REduction of THRomboembolic EVents during Ablation using the laserballoon: The RETHREVA registry.

INTRODUCTION: Cerebral events (CEs), including silent (SCEs), are a known complication of left atrial catheter ablation (LACA) in patients with atrial fibrillation. The aim of this prospective registry was to gain more information about CEs during laserballoon LACA and to reduce the risk of their occurrence. METHODS AND RESULTS: We enrolled 74 patients (age 61 ± 11 years; 74% male; CHA2 DS2 -VASc 1.9 ± 1.4). Cerebral MRI (1.5 Tesla) was performed to detect CEs. ASPItest identified aspirin-resistant patients (ARPs). All bleeding complications were recorded. Due to an initial high CE rate, we evolved our clinical procedure step-by-step arriving at an optimized protocol: -Group 1: heparin after single transseptal puncture (TP), activated clotting time (ACT) > 300 seconds (CE: 64.3%). -Group 2: heparin after double TP, ACT > 300 seconds; 2a without (CE: 45.5%, RRR: -29.2%) and 2b with additional intravenous aspirin (CE: 36.4%, RRR: -43.4%; excluding ARP: 30%, RRR: -53.3%). -Group 3: heparin before double TP, ACT > 350 seconds; 3a without (CE: 54.5%, RRR: -15.2%) and 3b with aspirin (CE: 18.5%, RRR: -71.2%; excluding ARP: 8.7%, RRR: -86.5%). Larger LA diameter > 44 mm (OR: 1.149, P  =  0.005) and no aspirin use (OR: 4.308, P  =  0.008) were CE risk factors in multivariate logistic regression. In those patients receiving aspirin, aspirin resistance (OR: 22.4, P  =  0.011) was an exceptionally strong risk factor. CONCLUSION: These data support the use of intravenous aspirin including monitoring of aspirin resistance in addition to ACT-guided heparin. An optimized protocol of heparin before TP, double TP, and intravenous aspirin in non-ARP resulted in a significantly lowered CE incidence and severity.

> **TASK DIRECTIONS**
What cerebral event rate does the laserballoon registry abstract report for Group 1, please?

> **DATA UNDER STUDY**

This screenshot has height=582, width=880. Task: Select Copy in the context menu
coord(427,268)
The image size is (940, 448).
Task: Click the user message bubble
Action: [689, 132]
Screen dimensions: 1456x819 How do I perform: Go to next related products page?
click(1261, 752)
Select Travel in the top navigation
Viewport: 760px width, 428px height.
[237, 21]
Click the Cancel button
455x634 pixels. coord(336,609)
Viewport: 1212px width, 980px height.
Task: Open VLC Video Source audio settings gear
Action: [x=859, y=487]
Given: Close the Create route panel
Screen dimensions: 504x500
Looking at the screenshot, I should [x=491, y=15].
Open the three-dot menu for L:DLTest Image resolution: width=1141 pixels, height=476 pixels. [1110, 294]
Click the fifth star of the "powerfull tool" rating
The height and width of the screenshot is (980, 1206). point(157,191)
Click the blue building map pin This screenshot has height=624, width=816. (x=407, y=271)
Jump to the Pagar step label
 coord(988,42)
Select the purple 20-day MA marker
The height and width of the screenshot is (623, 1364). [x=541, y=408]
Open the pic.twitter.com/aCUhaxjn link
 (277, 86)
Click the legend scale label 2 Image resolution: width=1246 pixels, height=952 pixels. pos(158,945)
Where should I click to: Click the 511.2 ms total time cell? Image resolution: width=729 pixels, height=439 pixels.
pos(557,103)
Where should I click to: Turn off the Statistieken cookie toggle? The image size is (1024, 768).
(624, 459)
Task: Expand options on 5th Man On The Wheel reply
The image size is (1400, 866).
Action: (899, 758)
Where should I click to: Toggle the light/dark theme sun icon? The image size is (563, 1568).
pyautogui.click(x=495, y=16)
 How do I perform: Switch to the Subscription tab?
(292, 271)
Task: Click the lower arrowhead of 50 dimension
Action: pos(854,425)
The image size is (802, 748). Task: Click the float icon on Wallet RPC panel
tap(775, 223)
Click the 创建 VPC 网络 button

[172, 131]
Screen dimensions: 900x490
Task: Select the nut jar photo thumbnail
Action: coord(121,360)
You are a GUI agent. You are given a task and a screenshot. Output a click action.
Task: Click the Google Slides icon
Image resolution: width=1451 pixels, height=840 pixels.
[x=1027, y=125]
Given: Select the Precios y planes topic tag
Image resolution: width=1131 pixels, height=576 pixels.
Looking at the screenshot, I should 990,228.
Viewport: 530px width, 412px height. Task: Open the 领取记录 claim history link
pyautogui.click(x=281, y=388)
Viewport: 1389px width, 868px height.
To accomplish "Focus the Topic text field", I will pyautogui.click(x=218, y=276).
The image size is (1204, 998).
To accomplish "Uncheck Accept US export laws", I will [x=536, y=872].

> **SOLUTION FOR THIS TASK**
64.3%